A series of 2,4 disubstituted quinoline derivatives were synthesized though multi-step reactions. Aniline was reacted with benzaldehyde and pyruvic acid to form 2-Phenylquinolin-4-carboxylic acid 1 and converted to 2-Phenylquinolin- 4-carbonyl chloride 2, which on subsequent reaction with substituted amines gave 2-Phenylquinoline-4-substituted Phenylcarboxamide 3. The newly synthesized title compounds were evaluated for their antibacterial and antifungal activities against B. subtilis, K. pneumonia, E. coli, S. aureus, A. niger as well as anticancer activity. Preliminary results indicated that most of the 2,4 Diphenyl quinoline derivatives demonstrated good antibacterial and antifungalactivities. Among the newly synthesized compounds, N-2-Diphenyl quinolin-4- carboxamide 3a and N-p-Tolylquinolin-4-carboxamide 3f were found to possess maximum anticancer activity. It was concluded that two bulky aryl groups at 2 and 4 positions enhances the activity of synthesized quinoline derivatives. The compounds N-p-Tolylquinolin-4-carboxamide 3f and 2-Phenyl-N-(pyridin-2-yl) quinolin-4-carboxamide 3j were found to possess maximum activity against the tested strains of B. subtilis, K. pneumonia, E. coli, S. aureus and A. niger. It can be concluded that two bulky aryl groups at 2 and 4 positions enhances the activity of quinoline derivatives.

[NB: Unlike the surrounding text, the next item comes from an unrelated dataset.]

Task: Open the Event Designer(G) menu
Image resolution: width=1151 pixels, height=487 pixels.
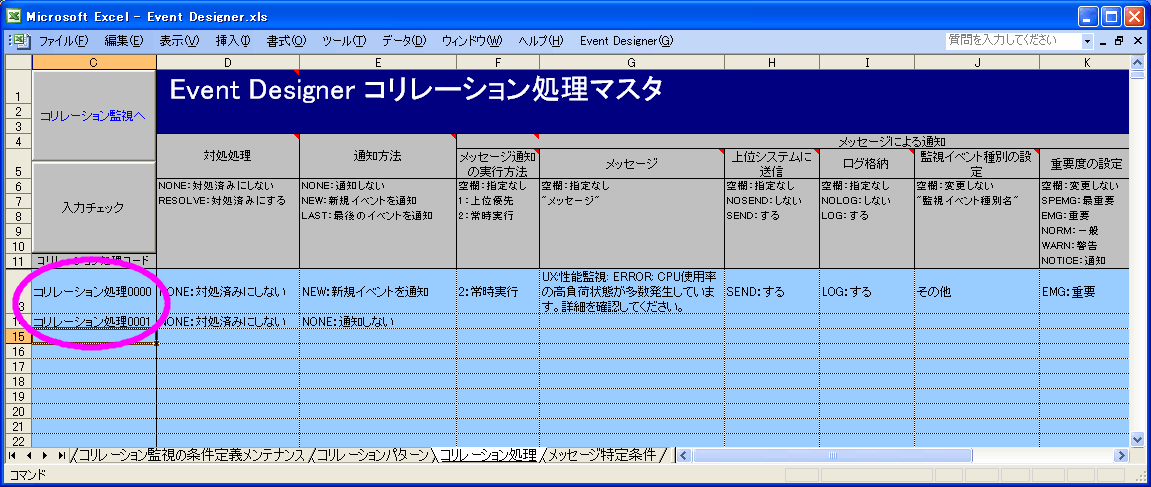Action: [x=626, y=41]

Keywords: 2, 4-disubstituted quinolines; Anticancer; Antibacterial; Antifungal

Introduction

Heterocyclic compounds play an important role in designing new classes of structural entities of medicinal importance with potentially new mechanisms of action. These heterocyclic compounds are well known to possess diverse pharmacological properties, viz. antimicrobial, anticancer, anticonvulsant, antimalarial activities etc. Quinoline nucleus occurs in several natural compounds and pharmacologically active substances displaying a broad range of biological activity. Quinolines exhibits wide range of activity such as antiprion [1], antimicrobial [2-5], antibacterial [6], antitubercular [7- 9] and anticancer activities [9-12]. Quinoline ring plays an important role in new anti-cancer agents development as their derivatives have shown excellent results through different mechanism of action such as growth inhibitors by cell cycle arrest, apoptosis, inhibition of angiogenesis, disruption of cell migration, and modulation of nuclear receptor responsiveness [13-15]. A review on anticancer potential of bioactive heterocyclic quinoline was published recently revealing the significance of quinoline [16]. Figure 1 illustrates promising structures of quinoline as biologically active nucleus.